Under the guidance of Dr. Richard Sindelar, assistant professor of international studies, the students’ arguments focused on the recently-released U.S Department of Justice’s “White Paper,” which laid out the rationale for permitting drone strikes, and especially the legality of U.S. drones targeting U.S. citizens who are associated with organizations deemed to be terrorist, such as Al-Qaida and the Taliban.
Sitting as international judges in the mock ICJ hearing of the case “Pakistan v. U.S.,” were two real-life prestigious visitors from Turkey’s court system: the Honorable Mesut Gurlevik, a sitting administrative law Judge in the Ankara District Administrative Court under the Republic of Turkey’s High Council of Judges and Prosecutors, and Nazir Kus, a prosecutor in the same Council.
Terence O’Rourke, assistant Harris County attorney to Vincent Ryan and a former adjunct professor of international law at UST’s Center for International Studies, also served on the mock panel. Sindelar sat as “chief judge” for the evening.

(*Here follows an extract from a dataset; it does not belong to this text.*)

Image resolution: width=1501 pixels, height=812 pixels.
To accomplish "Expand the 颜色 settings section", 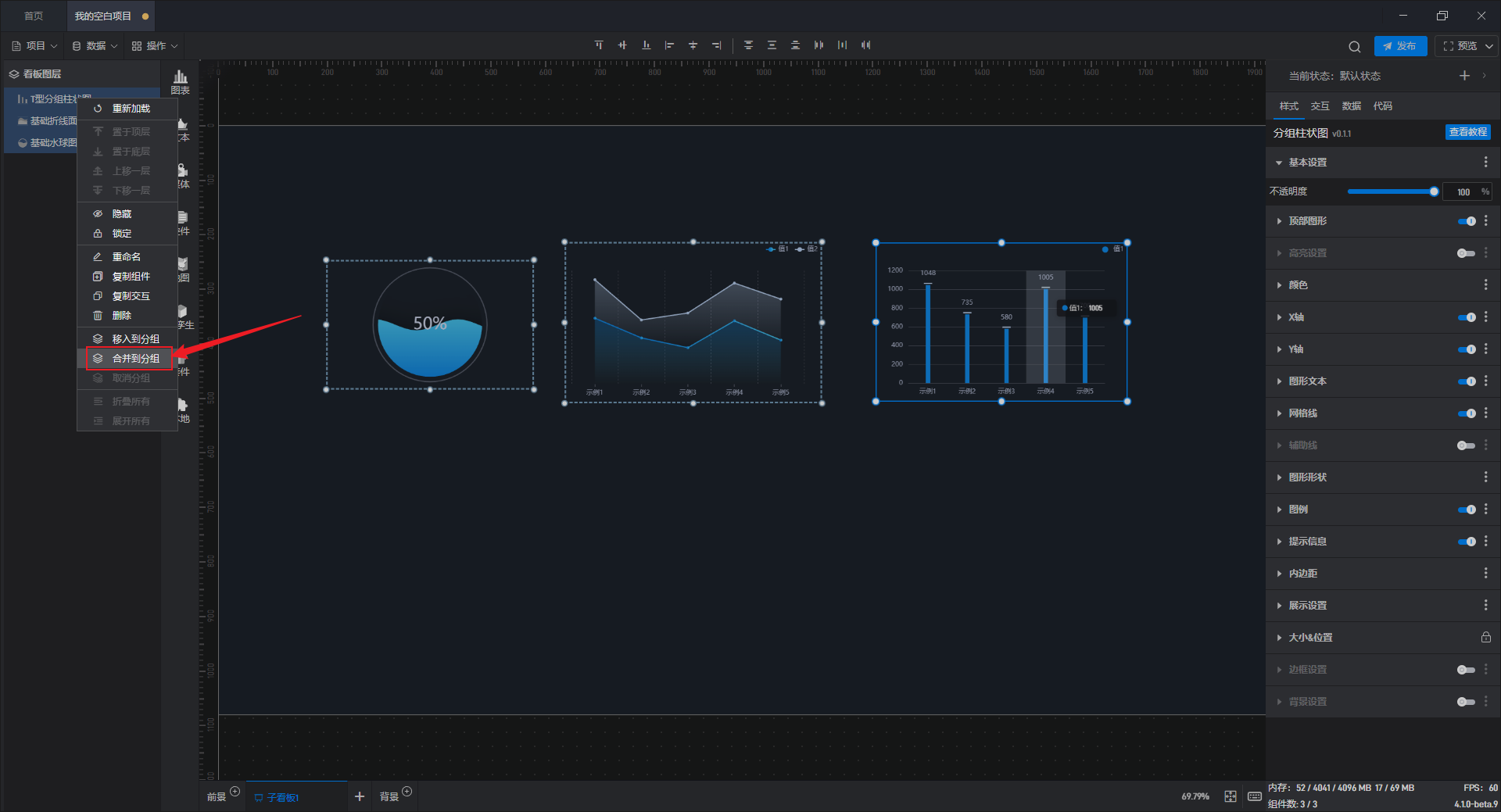I will point(1298,285).
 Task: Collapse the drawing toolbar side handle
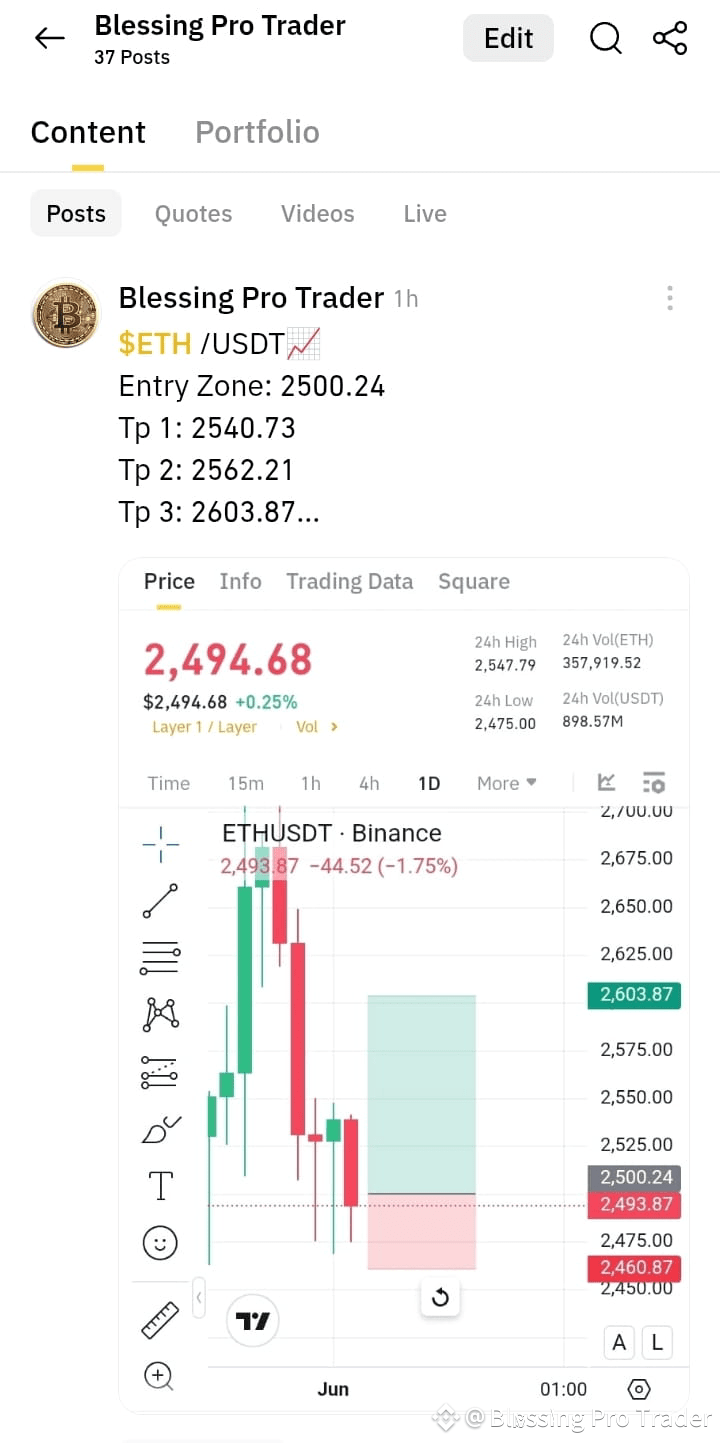(199, 1298)
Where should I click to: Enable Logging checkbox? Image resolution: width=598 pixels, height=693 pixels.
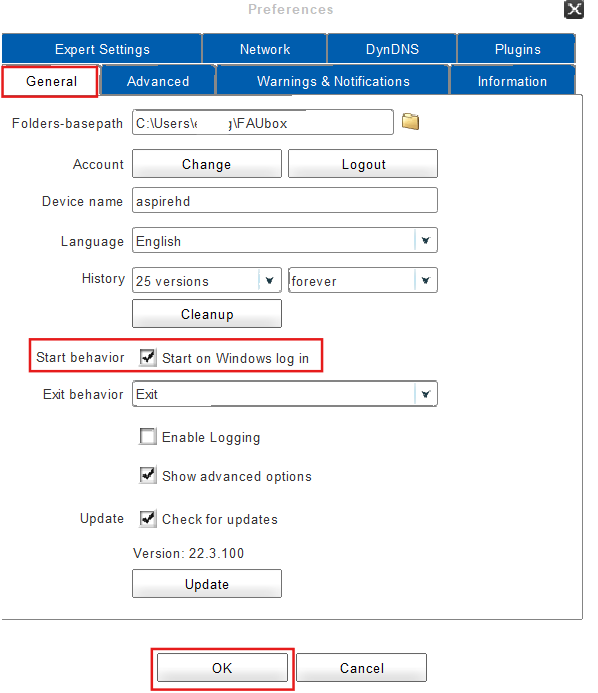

“The concept was to introduce both upper-level undergraduate and Master in Liberal Arts students to the nature of real court battle on an issue of importance,” Sindelar said. “The students took the exercise very seriously and spent considerable time preparing their briefs to the court and coordinating arguments.”

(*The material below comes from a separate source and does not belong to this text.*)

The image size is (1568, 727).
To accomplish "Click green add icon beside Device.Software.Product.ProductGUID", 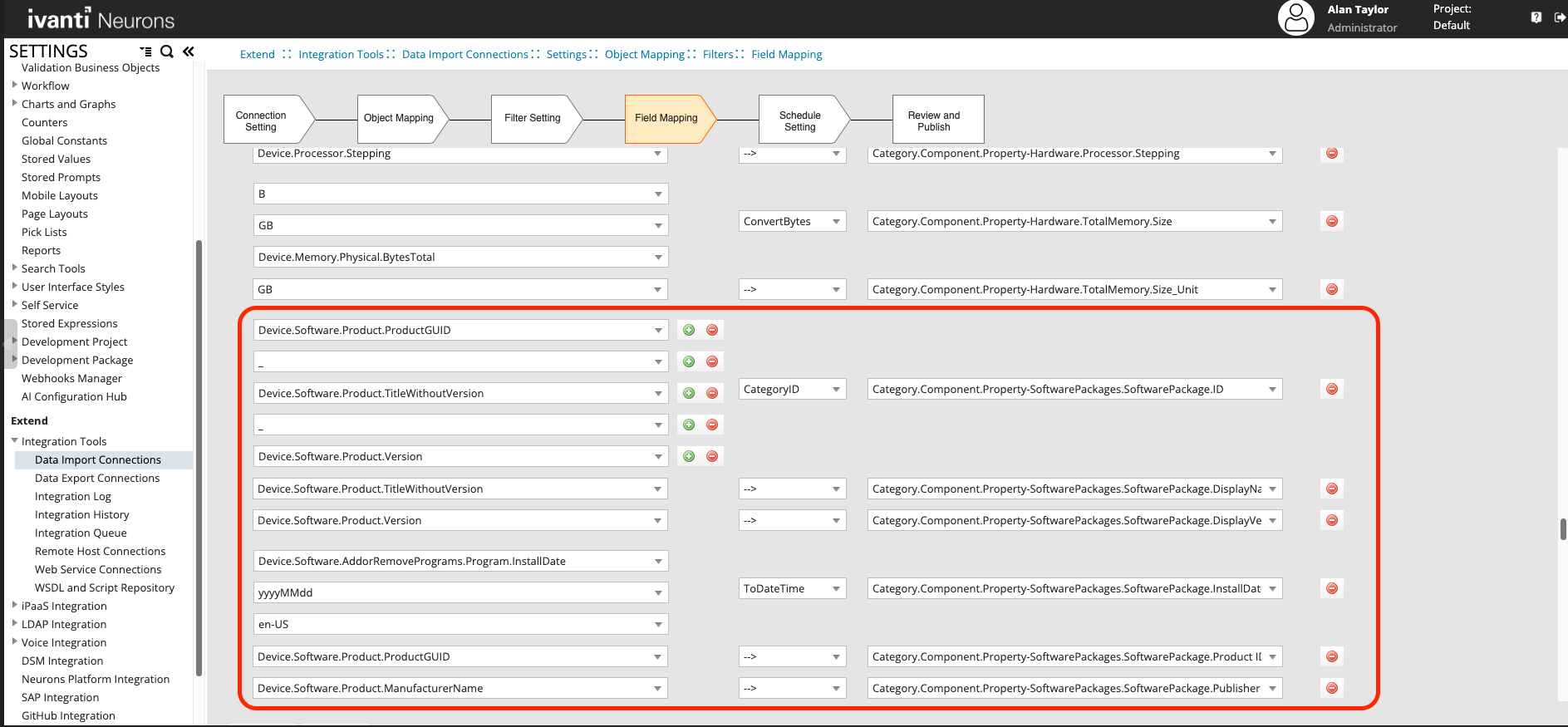I will tap(689, 330).
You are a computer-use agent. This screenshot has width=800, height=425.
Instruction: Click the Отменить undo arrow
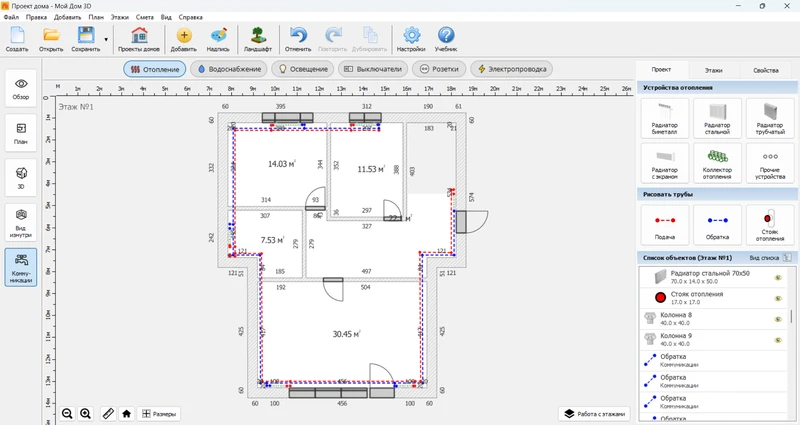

Student participants for Pakistan were Evelyn Turcio, Jesse Roberts, Marla Beltran and Nadeen Mustafa. For the United States, the students were Sarah Phillips, Chelsea Ferramosca, Jorge Perez-Olascoaga, Richard Cantu and Denise Moreno.
Key issues in play included whether the drone strikes on a hypothetical meeting of Taliban leaders in a small Pakistani village violated Pakistan’s sovereignty under international law, or had the Pakistani government given prior consent as a matter of policy. Other issues included who may be considered a “combatant” under the Geneva Convention rules on warfare, and potential violations and liability under international human rights law when civilians are killed in such a strike.

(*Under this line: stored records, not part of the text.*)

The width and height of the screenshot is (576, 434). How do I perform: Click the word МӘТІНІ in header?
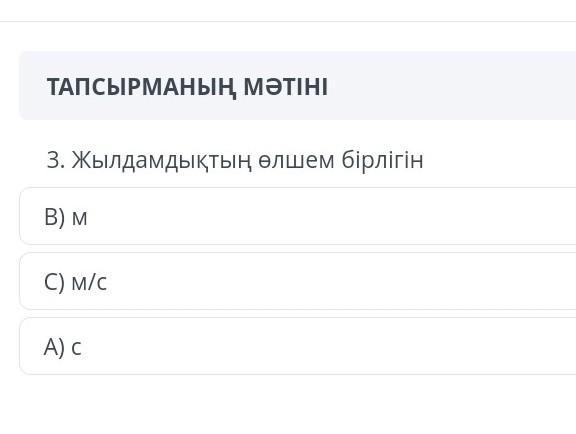285,87
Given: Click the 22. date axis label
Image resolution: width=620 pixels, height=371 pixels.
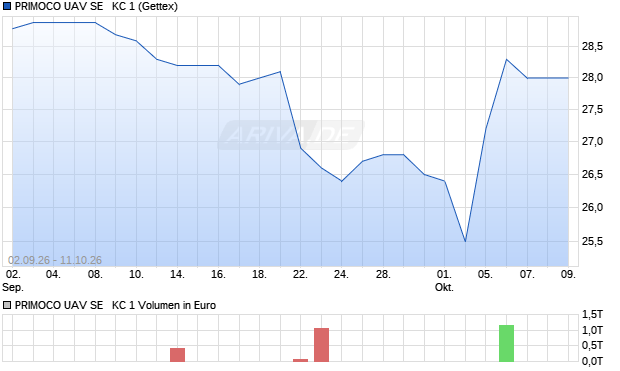Looking at the screenshot, I should pyautogui.click(x=300, y=274).
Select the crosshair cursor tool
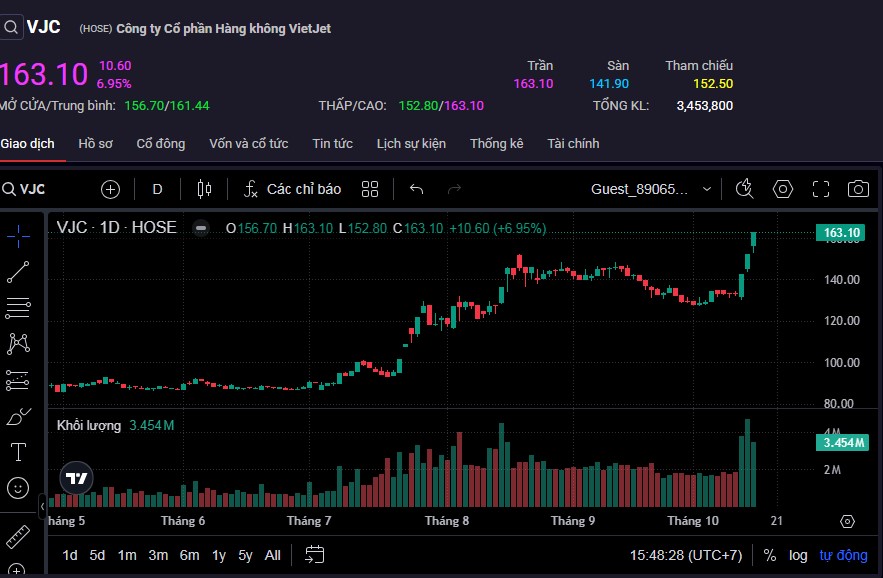The width and height of the screenshot is (883, 578). (x=18, y=235)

The students also addressed whether a hypothetical U.S. citizen, working with the Taliban as an online Imam could be targeted under international law, under the arguments in the DOJ “White Paper.”
Ferramosca, a senior international studies major, said the experience was challenging.
“I was on the side of the United States, so I argued that drone use is legal for our nation's security,” Ferramosca said. “It was intimidating to give an argument in front of the judges, because they are all so experienced and knowledgeable about international law, but it motivated us to create the best arguments we could. They would interrupt us constantly to challenge what we were saying, and even though we all got frustrated at it, we realized that this is what happens in a real court. The lawyers have to respect the judges and listen to what they are saying, even if they don't agree.”
Ferramosca said she was specifically challenged by O’Rourke, who mentioned the case was a difficult one.
“I was impressed with the manner in which the students handled the complexity of their arguments,” O’Rourke said.
Ferramosca was grateful for the experience even though it was a challenge.
“It was not easy and extremely nerve wracking, but probably one of the best experiences I have had in any of my classes,” she said. “Dr. Sindelar is a great professor, and it shows in how he gets us all to think and jump into these experiences.”